*** Datos de entrada

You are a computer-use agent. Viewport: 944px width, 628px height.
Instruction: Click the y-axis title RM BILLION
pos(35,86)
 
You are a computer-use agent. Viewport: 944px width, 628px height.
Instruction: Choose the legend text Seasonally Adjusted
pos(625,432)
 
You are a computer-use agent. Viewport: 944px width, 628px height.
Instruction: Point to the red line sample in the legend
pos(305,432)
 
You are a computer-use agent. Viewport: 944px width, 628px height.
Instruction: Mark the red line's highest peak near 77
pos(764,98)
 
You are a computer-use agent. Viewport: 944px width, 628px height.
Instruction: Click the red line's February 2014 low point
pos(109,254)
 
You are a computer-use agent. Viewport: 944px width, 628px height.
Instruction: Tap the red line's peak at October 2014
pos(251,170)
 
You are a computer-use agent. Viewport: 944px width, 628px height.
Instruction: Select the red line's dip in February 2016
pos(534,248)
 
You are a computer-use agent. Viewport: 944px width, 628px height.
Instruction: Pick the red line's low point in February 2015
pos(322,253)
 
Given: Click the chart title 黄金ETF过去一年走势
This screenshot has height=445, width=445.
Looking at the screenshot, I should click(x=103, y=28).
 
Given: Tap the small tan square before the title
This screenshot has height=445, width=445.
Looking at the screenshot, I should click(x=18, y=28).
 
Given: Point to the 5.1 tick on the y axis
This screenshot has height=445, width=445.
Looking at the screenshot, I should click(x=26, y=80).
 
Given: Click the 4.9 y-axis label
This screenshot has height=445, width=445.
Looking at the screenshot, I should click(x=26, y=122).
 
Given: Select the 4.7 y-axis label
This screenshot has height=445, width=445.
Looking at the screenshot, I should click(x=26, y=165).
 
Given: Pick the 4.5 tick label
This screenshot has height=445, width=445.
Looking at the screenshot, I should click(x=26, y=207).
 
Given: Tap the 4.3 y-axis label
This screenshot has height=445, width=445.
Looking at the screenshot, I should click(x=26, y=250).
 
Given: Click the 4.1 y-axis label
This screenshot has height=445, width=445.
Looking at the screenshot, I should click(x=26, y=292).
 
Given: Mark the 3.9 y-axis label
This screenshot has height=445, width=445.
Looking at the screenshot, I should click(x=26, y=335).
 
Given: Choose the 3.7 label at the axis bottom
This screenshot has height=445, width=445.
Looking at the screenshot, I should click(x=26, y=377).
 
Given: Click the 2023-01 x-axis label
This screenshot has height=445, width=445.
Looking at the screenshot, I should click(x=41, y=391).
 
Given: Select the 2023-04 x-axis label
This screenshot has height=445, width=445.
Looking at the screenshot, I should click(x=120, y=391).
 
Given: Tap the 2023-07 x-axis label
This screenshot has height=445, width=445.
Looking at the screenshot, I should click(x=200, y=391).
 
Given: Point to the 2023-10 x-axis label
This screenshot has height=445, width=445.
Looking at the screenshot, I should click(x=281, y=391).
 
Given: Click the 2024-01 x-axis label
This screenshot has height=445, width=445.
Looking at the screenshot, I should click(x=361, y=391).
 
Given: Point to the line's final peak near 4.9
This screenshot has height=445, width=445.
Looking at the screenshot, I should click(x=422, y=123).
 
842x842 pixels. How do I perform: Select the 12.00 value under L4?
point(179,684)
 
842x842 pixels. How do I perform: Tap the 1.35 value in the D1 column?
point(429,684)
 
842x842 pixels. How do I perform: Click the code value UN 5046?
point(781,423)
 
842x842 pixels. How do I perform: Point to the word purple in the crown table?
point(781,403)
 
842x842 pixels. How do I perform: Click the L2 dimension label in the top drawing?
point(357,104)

******

Enunciado:
Organiza como tabla Markdown las líneas de las entradas, desde el comienzo hasta la línea que contiene "pos(322,253)", ambas incluidas, omitiendo las líneas en blanco. Usa la columna "Nº" para el número de fila y la columna "Línea" para el texto de cada línea.

Resultado:
| Nº | Línea |
|---|---|
| 1 | You are a computer-use agent. Viewport: 944px width, 628px height. |
| 2 | Instruction: Click the y-axis title RM BILLION |
| 3 | pos(35,86) |
| 4 | You are a computer-use agent. Viewport: 944px width, 628px height. |
| 5 | Instruction: Choose the legend text Seasonally Adjusted |
| 6 | pos(625,432) |
| 7 | You are a computer-use agent. Viewport: 944px width, 628px height. |
| 8 | Instruction: Point to the red line sample in the legend |
| 9 | pos(305,432) |
| 10 | You are a computer-use agent. Viewport: 944px width, 628px height. |
| 11 | Instruction: Mark the red line's highest peak near 77 |
| 12 | pos(764,98) |
| 13 | You are a computer-use agent. Viewport: 944px width, 628px height. |
| 14 | Instruction: Click the red line's February 2014 low point |
| 15 | pos(109,254) |
| 16 | You are a computer-use agent. Viewport: 944px width, 628px height. |
| 17 | Instruction: Tap the red line's peak at October 2014 |
| 18 | pos(251,170) |
| 19 | You are a computer-use agent. Viewport: 944px width, 628px height. |
| 20 | Instruction: Select the red line's dip in February 2016 |
| 21 | pos(534,248) |
| 22 | You are a computer-use agent. Viewport: 944px width, 628px height. |
| 23 | Instruction: Pick the red line's low point in February 2015 |
| 24 | pos(322,253) |